Wednesday, December 30, 2009

Digital Readers and Twitter May Change Reading and Writing

Check out this interesting segment from NPR this morning, "How E-Books Will Change Reading and Writing", regarding the introduction of digital readers and social media into the mainstream.

Lev Grossman (a Time magazine book reviewer) says the real challenge for writers is electronic-book readers like the Kindle. He says the increasingly popular devices force people to read books in a different way.

"They scroll and scroll and scroll. You don't have this business of handling pages and turning them and savoring them." Grossman says that particular function of the e-book leads to a certain kind of reading and writing: "Very forward moving, very fast narrative ... and likewise you don't tend to linger on the language. When you are seeing a word or a sentence on the screen, you tend to go through it, you extract the data, and you move on."

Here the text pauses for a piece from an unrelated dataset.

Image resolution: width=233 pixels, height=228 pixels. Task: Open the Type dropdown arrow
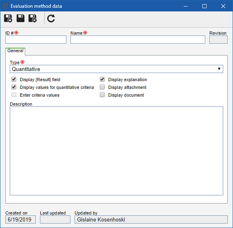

I don't agree with the idea that digital readers make people less willing to engage in written material for the long haul. Personally, I read more now and spend more time considering and highlighting segments of books using my Kindle, something I didn't do with a printed book. It not all about "extracting the data and moving on," it's about consuming the data in a medium that makes it accessible during the time you have available.

The segment also discusses cell phone novels and writing via Twitter. While I agree that Twitter is certainly not the future of written novels, I do think it is a fast and reasonably reliable way to gather news and information that is relevant to one's current activities. It might even mean I have more time to read that book.